I was seeing comparator to make this custom sorting but it needs to cover lots of cases. Isn't their any other way?
You can (and should) use an enum - not a String nor a int:
enum Severity {
LOW, MEDIUM, HIGH;
}
Usage:
List<Severity> lst = new ArrayList<Severity>();
lst.add(Severity.MEDIUM);
lst.add(Severity.LOW);
lst.add(Severity.HIGH);
for (Severity s : lst)
System.out.println("s = " + s);
Collections.sort(lst);
System.out.println();
for (Severity s : lst)
System.out.println("s = " + s);
OUTPUT:
s = MEDIUM
s = LOW
s = HIGH
s = LOW
s = MEDIUM
s = HIGH
EDIT
Since the OP says he can't modify the usage of Strings, we can map the strings into a comparable values:
static Map<String, Integer> severities = new HashMap<String, Integer>();
static {
severities.put("LOW",1);
severities.put("MEDIUM",2);
severities.put("HIGH",3);
}
public static void main(String[] args) {
List<String> lst = new ArrayList<String>();
lst.add("MEDIUM");
lst.add("LOW");
lst.add("HIGH");
for (String s : lst)
System.out.println("s = " + s);
Collections.sort(lst, new Comparator<String>() {
public int compare(String a1, String a2) {
Integer v1 = severities.get(a1);
Integer v2 = severities.get(a2);
return v1.compareTo(v2);
}
});
System.out.println();
for (String s : lst)
System.out.println("s = " + s);
}
and if you want to order the items in descending order you can sort and then reverse:
Collections.sort(lst);
Collections.reverse(lst);
There is an implicit compareTo operator defined on enums, which takes their declaration order to mean "smaller than". No additional code is needed.
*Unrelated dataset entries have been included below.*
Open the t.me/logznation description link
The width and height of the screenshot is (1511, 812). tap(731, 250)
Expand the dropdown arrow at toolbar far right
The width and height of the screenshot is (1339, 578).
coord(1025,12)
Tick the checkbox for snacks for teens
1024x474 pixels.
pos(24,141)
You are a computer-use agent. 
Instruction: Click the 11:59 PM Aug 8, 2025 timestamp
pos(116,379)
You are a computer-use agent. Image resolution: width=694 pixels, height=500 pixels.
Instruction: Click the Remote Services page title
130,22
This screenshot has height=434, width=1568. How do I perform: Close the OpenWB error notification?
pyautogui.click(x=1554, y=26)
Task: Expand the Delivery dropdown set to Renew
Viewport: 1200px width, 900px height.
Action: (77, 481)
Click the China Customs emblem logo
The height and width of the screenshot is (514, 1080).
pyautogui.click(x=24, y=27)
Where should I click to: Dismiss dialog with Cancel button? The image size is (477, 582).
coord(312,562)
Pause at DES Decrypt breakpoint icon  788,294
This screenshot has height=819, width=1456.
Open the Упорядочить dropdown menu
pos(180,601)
enum Severity { Low, Medium, High }
Low.compareTo(High); // returns -1
Medium.compareTo(Low); // returns 1
However, note that the names of the enum constants will be those printed by toString() (and therefore visible to users if you echo enums directly) - if you want to use different internal and external names, possibly to uphold code conventions (say, all-caps-constants), then you will need to add an enum constructor and override the enum's toString method to use the passed-in constructor attribute.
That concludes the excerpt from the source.